The new boat is as yet un-named, but the vision is pretty clear. The big goal is lighter, lighter, lighter. Rather than conventional 1/4" cedar-strip with 6oz fibreglass I'm going with 1/8" cedar strip with 2.8oz carbon fiber inside and 3oz glass on the outside. Half the cloth, half the cedar. A rowing scull does not need the durability of a kayak, so I'm trading durability for weight.
The other big change is a much lighter inner structure. I WAY overestimated the amount of strength I needed to build into the boat to convert the force and action of rowing into forward movement. This was a huge challenge because it was a complete departure from kayak design. I overdid it. This time I am going for a rowing deck of Carbon Fiber, and I am going to rely on the rigidity of carbon fiber inside the boat to give it its stiffness. Ya...that should work.
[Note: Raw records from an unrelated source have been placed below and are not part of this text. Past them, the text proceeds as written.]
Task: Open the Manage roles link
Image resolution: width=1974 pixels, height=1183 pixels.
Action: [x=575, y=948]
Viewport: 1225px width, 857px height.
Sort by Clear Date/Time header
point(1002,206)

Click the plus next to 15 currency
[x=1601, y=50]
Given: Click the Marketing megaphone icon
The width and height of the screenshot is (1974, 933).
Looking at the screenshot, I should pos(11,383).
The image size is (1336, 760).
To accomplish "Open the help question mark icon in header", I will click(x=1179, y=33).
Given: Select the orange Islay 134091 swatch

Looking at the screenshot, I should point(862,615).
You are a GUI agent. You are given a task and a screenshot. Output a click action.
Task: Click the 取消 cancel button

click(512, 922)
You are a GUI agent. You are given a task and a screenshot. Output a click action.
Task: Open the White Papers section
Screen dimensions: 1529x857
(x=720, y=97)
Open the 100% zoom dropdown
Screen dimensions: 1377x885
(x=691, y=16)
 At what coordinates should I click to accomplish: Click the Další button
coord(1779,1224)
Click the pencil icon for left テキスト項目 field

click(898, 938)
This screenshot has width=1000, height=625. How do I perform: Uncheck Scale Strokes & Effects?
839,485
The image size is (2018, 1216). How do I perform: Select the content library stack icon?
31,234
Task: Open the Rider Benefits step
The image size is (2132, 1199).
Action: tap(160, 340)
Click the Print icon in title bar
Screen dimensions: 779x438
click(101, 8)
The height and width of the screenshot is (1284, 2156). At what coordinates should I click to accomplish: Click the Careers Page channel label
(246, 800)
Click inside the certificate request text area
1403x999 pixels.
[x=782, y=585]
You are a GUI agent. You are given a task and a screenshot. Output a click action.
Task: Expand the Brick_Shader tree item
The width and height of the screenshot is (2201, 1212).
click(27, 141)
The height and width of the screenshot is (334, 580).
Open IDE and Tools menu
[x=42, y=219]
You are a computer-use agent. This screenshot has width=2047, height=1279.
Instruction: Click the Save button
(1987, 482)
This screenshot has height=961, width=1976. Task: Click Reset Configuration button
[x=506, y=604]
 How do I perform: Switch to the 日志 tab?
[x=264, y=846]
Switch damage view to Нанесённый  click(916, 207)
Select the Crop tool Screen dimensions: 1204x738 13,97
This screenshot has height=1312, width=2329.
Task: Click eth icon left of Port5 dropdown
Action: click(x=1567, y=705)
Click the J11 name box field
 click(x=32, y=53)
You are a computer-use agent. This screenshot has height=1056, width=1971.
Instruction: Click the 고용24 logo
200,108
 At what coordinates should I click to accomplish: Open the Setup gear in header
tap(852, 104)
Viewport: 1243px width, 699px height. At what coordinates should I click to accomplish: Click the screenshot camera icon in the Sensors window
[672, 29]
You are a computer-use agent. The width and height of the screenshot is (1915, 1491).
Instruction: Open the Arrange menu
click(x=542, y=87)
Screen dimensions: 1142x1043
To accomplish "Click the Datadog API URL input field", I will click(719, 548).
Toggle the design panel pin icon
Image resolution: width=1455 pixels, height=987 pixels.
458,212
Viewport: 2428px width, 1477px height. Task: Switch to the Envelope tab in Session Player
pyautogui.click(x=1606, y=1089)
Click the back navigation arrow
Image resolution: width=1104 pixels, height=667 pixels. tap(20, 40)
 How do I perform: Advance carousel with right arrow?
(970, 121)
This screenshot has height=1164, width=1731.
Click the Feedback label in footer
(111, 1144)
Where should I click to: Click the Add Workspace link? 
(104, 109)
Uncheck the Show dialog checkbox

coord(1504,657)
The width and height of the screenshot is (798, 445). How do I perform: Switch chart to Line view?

The last big change will be in the artistic beauty of this boat. The last one was a prototype, and in the end I didn't want to spend too much time on fancy wood inlay if the boat wasn't going to even float! I cut a big corner there last time....but won't be this time.
So, the purpose of this blog is to show the steps of this venture, which I hope has a happy ending. I sure hope that fellow boat builders, rowers, or anyone who just wants to see if the risk will pay off enjoys tagging along this ride with me. Cheers!